He had ten days to hear the many, many reasons not to sign SB1391, but on Tuesday, Gov. Bill Haslam went ahead and did it anyway. Now, Tennessee can criminally charge pregnant women who take drugs during their pregnancy, even though all evidence suggests this could end up with more babies being born with Neonatal Abstinence Syndrome — and even though, just two years ago, the state had barred bringing criminal charges against pregnant mothers for using drugs.

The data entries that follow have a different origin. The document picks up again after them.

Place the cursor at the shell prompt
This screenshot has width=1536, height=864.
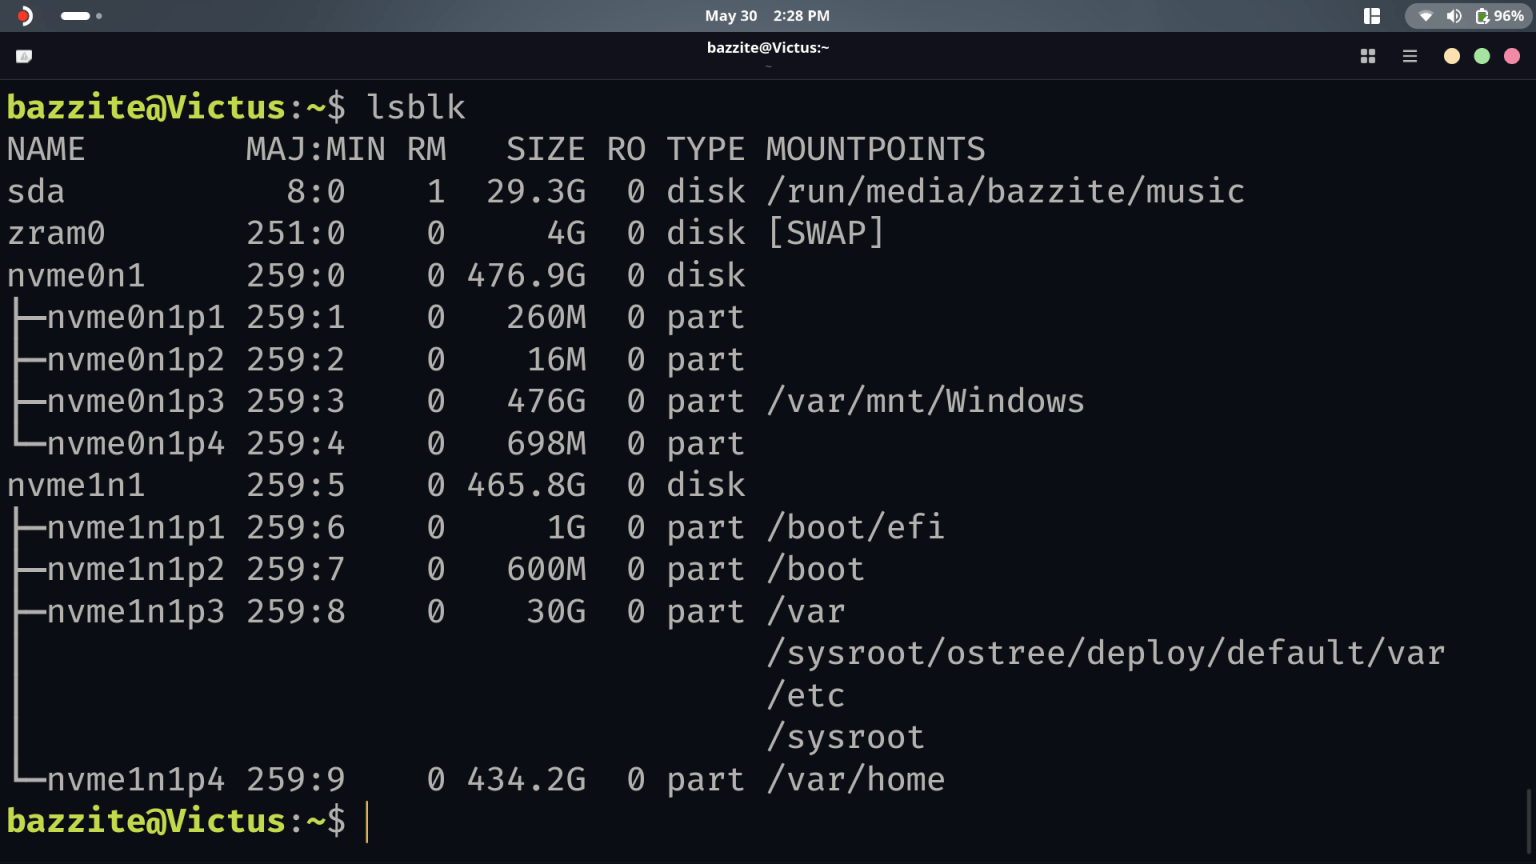click(x=368, y=820)
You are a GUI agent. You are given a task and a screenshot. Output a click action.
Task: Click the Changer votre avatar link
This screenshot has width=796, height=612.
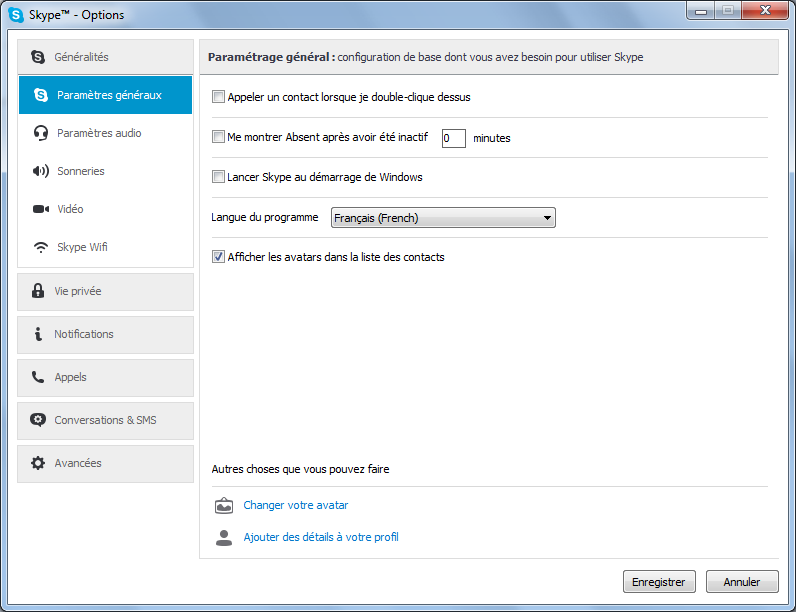296,505
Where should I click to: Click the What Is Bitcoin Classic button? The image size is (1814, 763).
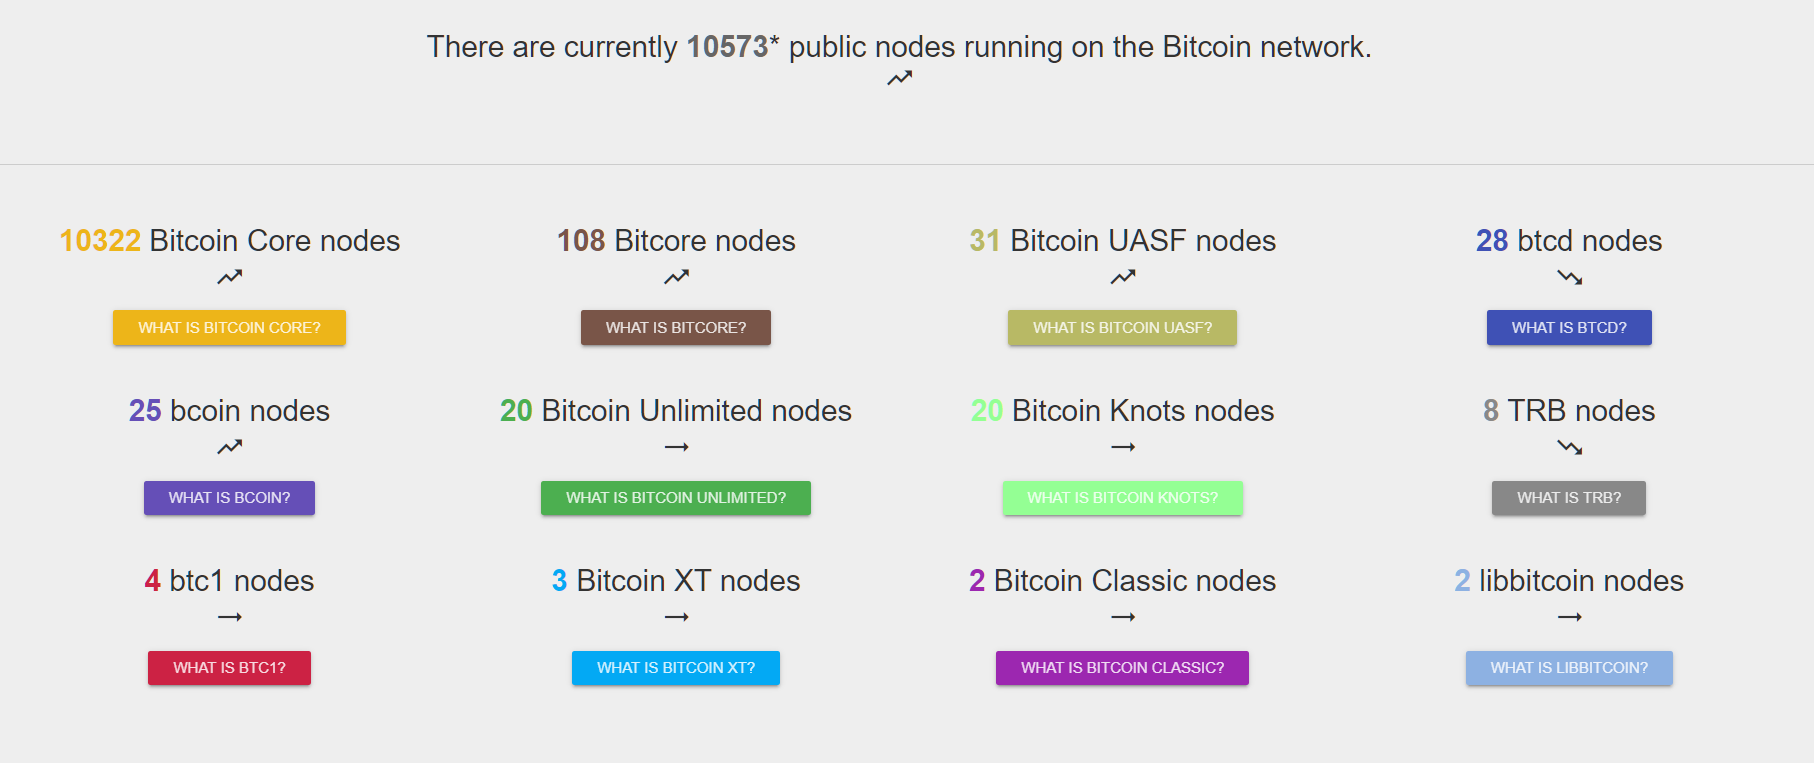[1122, 668]
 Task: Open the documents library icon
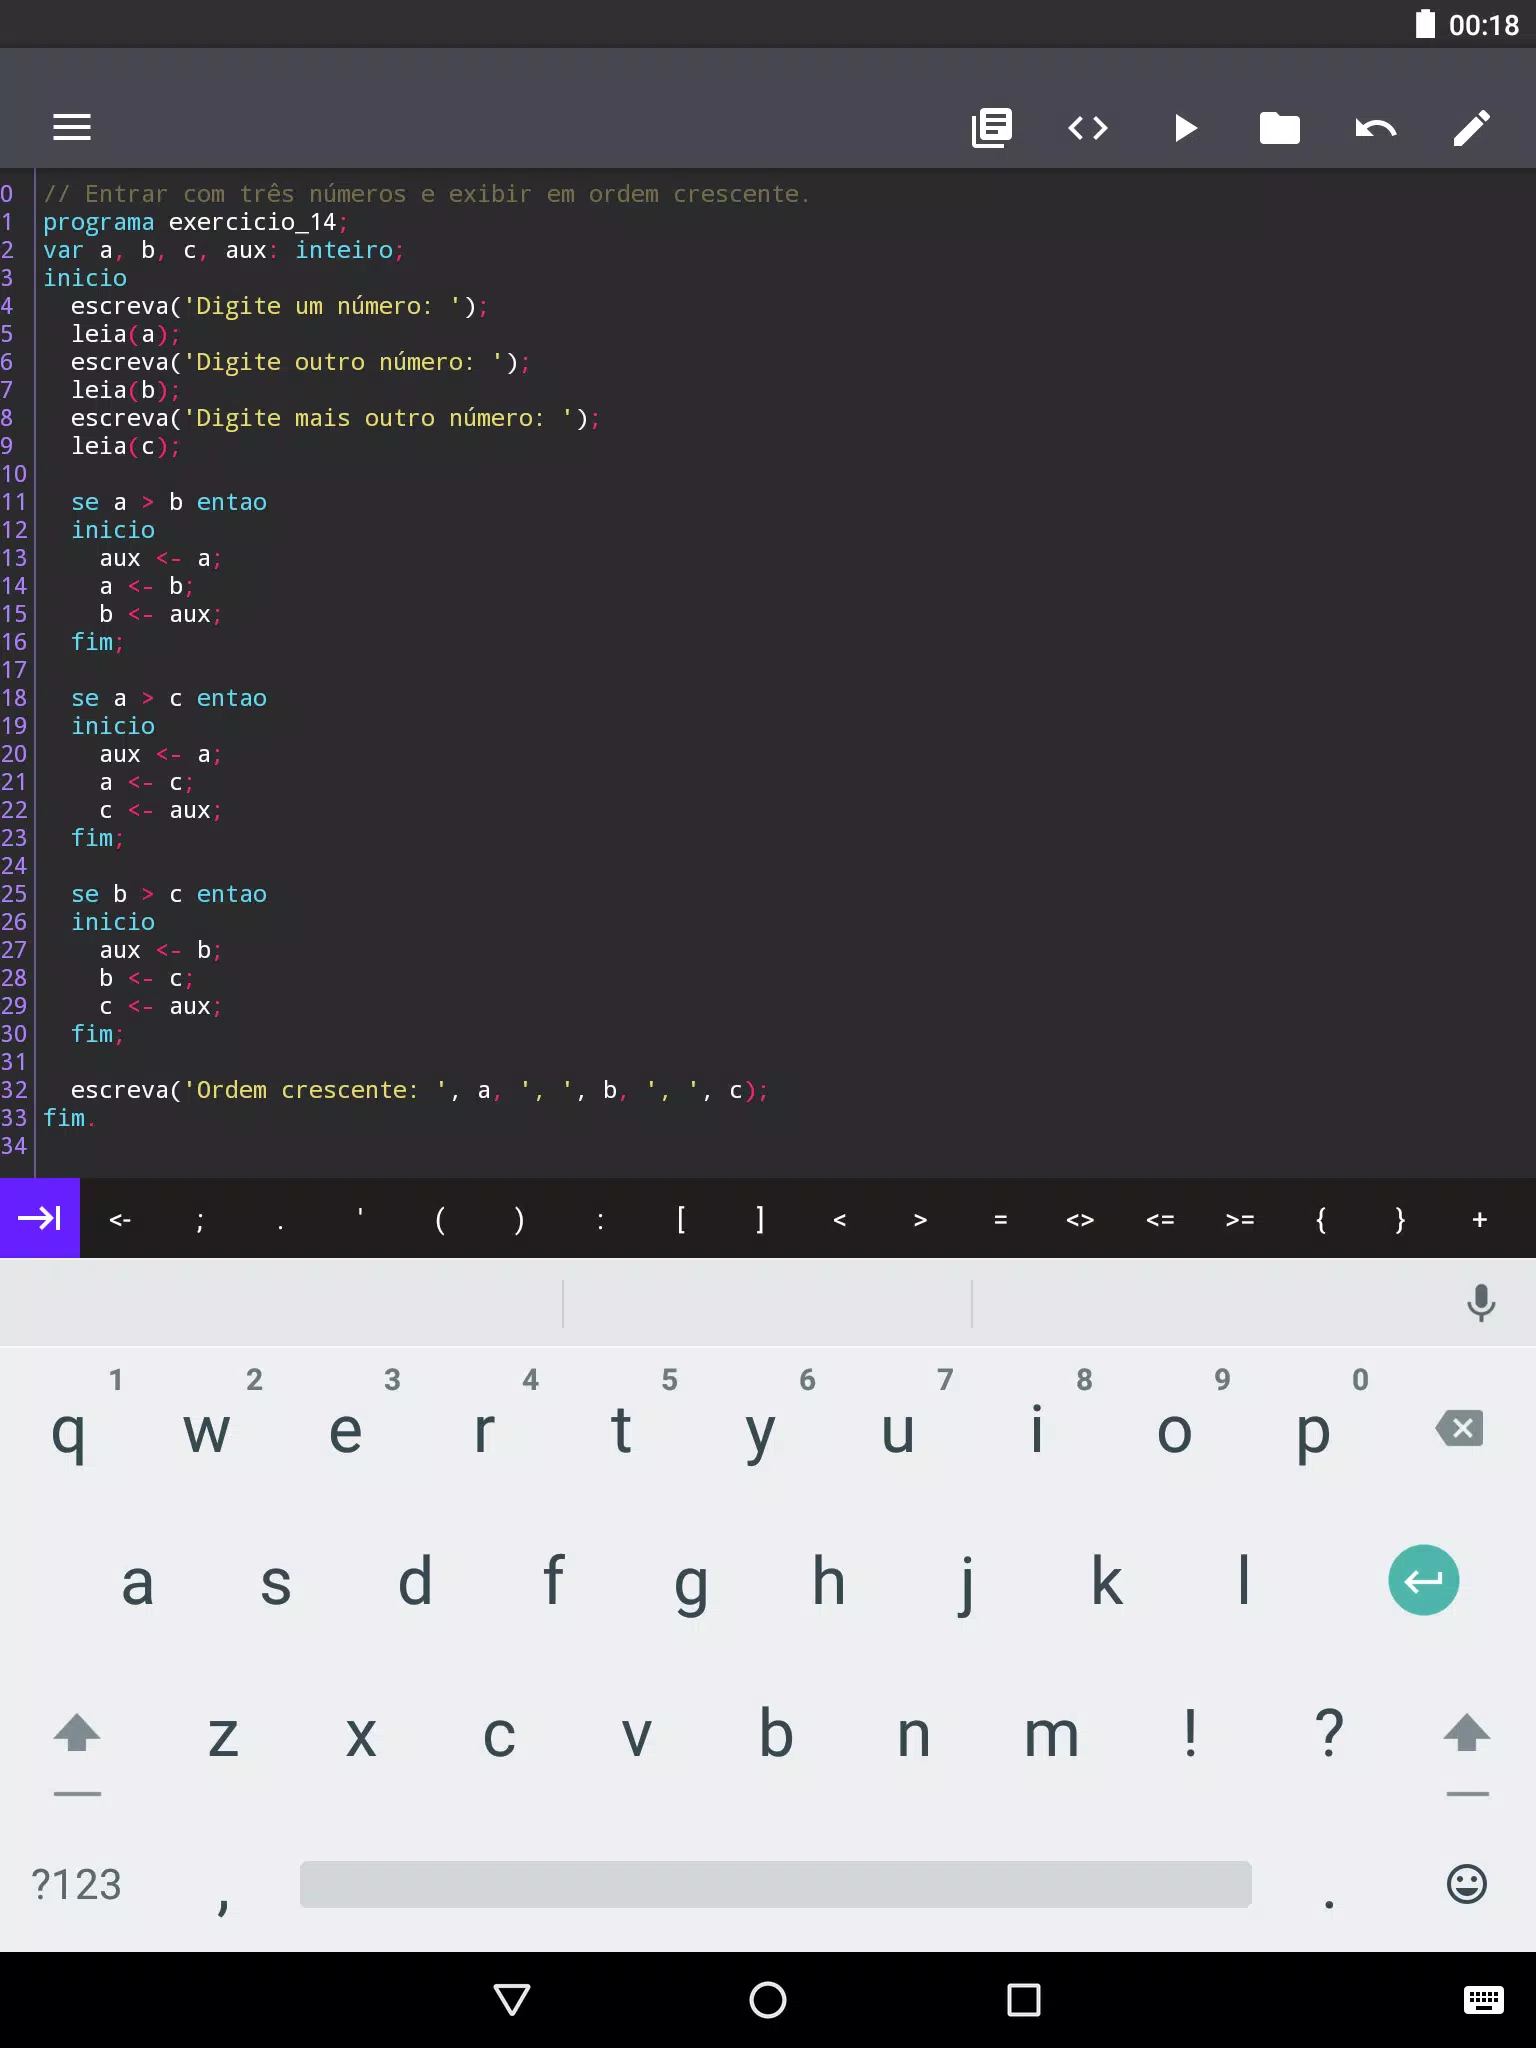pos(992,128)
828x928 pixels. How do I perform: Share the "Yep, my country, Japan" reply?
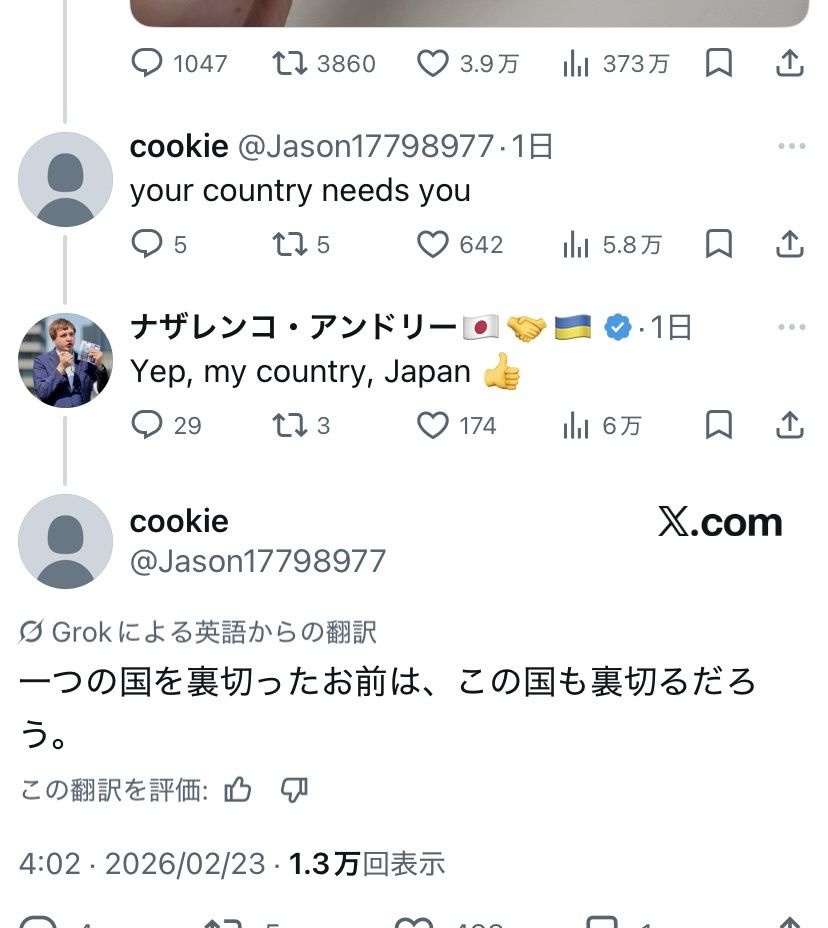789,426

The new law is effectively a 360-degree shift, and marks it the first time the U.S. has legalized the arrest (and imprisonment) of mothers who use drugs while they're pregnant. As of July 1, a pregnant woman can be charged if she takes drugs while pregnant, and if the baby is in any way affected by the taking of said drugs."The intent of this bill is to give law enforcement and district attorneys a tool to address illicit drug use among pregnant women through treatment programs," Haslam wrote in a statement. "I understand the concerns about this bill, and I will be monitoring the impact of the law through regular updates with the court system and health professionals."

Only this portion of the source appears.